POR VLADIMIR SAFATLE

Música silenciosa

Após 70 anos de implantação universitária da filosofia em solo nacional, é evidente a consolidação bem-sucedida de múltiplas linhas de pesquisa. No entanto não é possível deixar de lembrar uma ausência. Ela diz respeito a um programa rico em questões ao longo da história das idéias: a filosofia da música.
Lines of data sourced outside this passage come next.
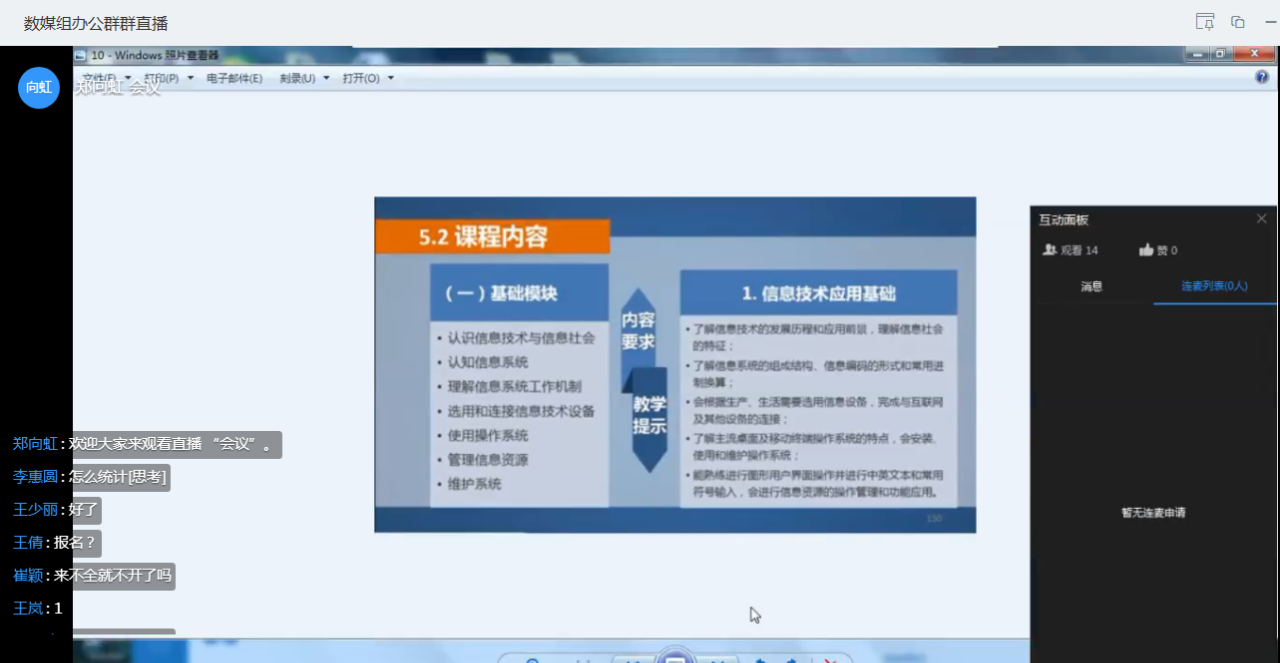Click the play slideshow button in photo viewer
Screen dimensions: 1280x663
675,657
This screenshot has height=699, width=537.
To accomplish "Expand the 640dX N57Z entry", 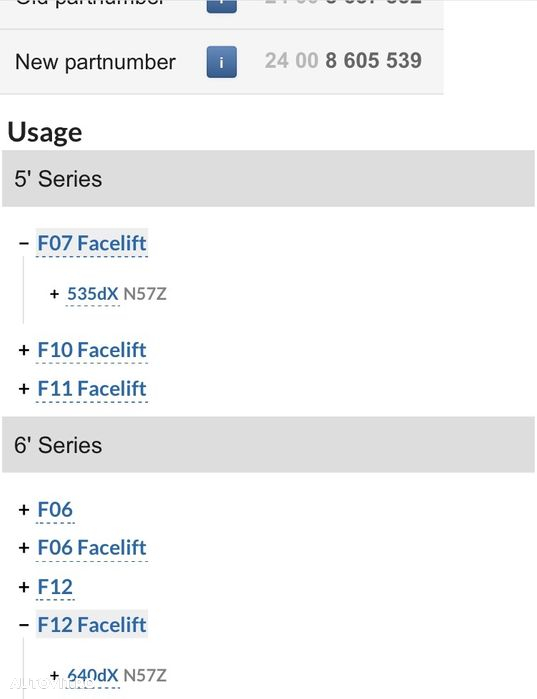I will (x=54, y=675).
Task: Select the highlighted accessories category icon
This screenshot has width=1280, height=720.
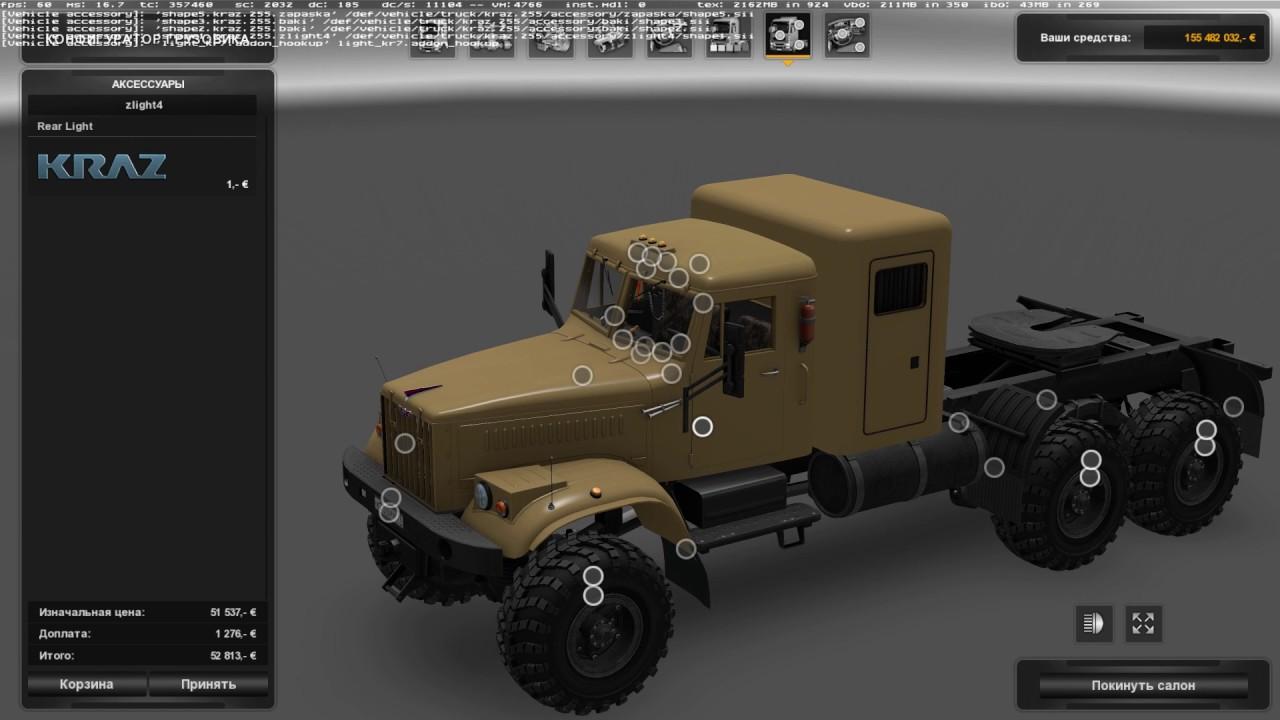Action: (787, 37)
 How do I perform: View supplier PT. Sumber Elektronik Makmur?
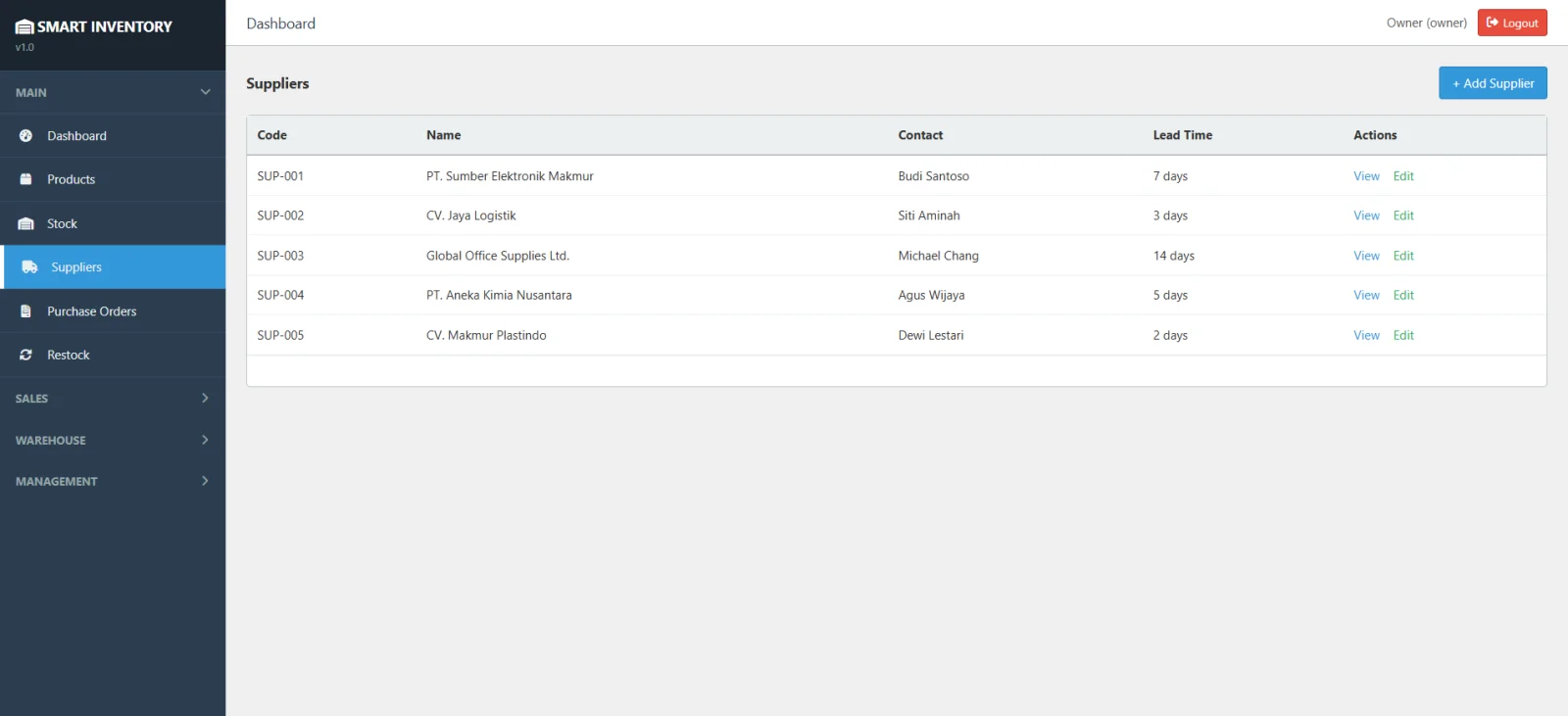click(x=1366, y=176)
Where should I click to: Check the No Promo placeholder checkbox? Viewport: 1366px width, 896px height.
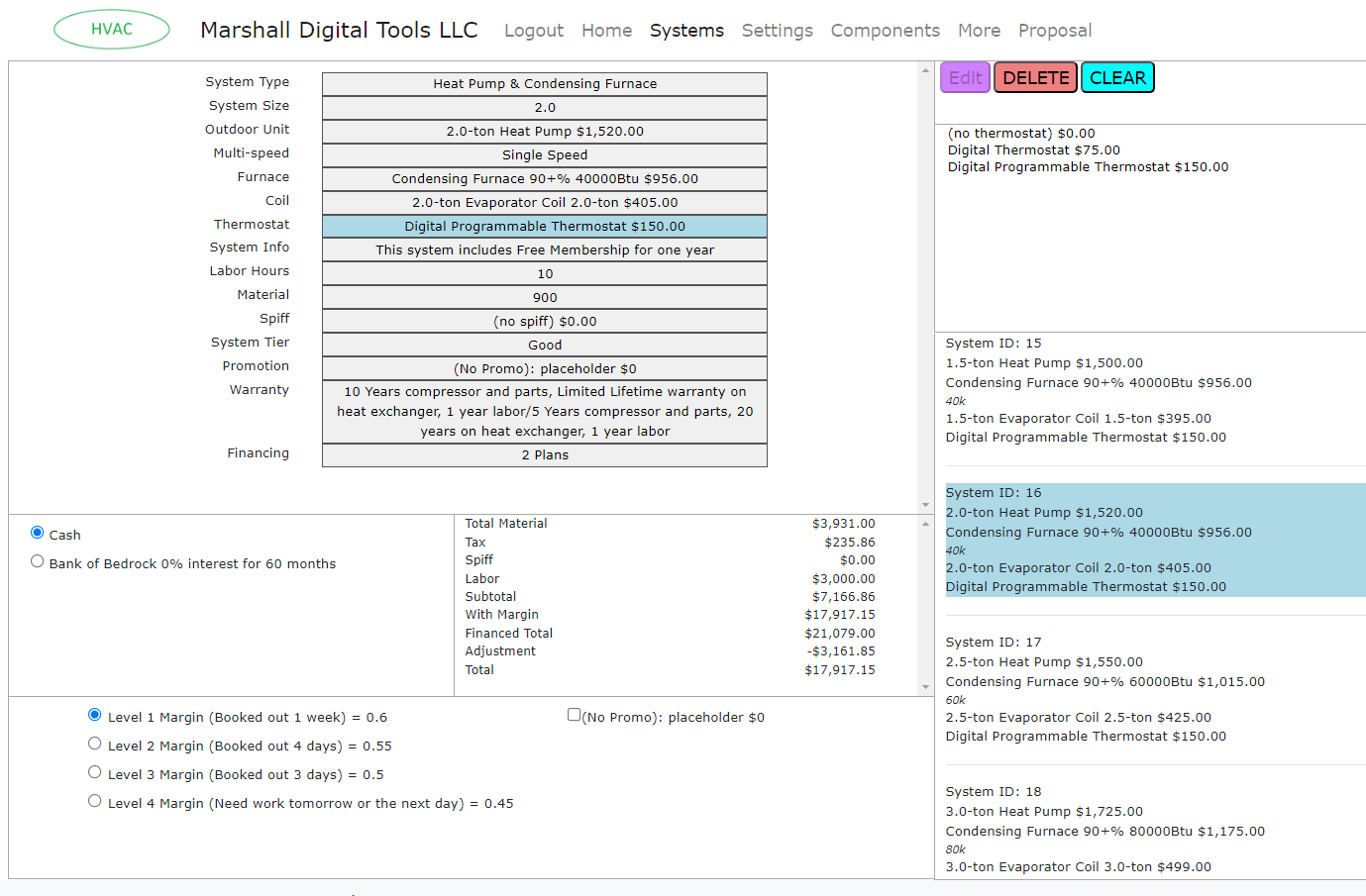[x=574, y=715]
Basta ver a pobreza bibliográfica disponível ao leitor brasileiro.
Quase toda a imensa obra de Adorno dedicada à música continua sem tradução. O mesmo destino recebeu o "Dicionário de Música", de Rousseau, o "Compêndio Musical", de Descartes, os textos de Tieck, E.T.A. Hoffmann, Schlegel e livros centrais de Carl Dahlhaus como "A Idéia da Música Absoluta".
Tal ausência é importante, já que a história das formas musicais é, na verdade, um setor privilegiado, mas quase esquecido, da história da razão. É isso que a filosofia da música busca nos mostrar, ou seja, como os problemas internos ao desenvolvimento da forma musical são fundamentalmente problemas de critérios de racionalidade e de processos de racionalização.
Ela nos indica como a forma musical visa a resolver questões ligadas à relação entre o pensamento e a natureza, à determinação do estatuto do acaso e da necessidade, aos modos de intuição do tempo, entre outros.
Como se a filosofia nos lembrasse que a razão sempre encontra, na música, traços de um caminho que ela mesma construiu.


Vladimir Safatle é professor de filosofia na Faculdade de Filosofia, Letras e Ciências Humanas da USP e organizador de "Um Limite Tenso - Lacan entre a Filosofia e a Psicanálise" (ed. Unesp).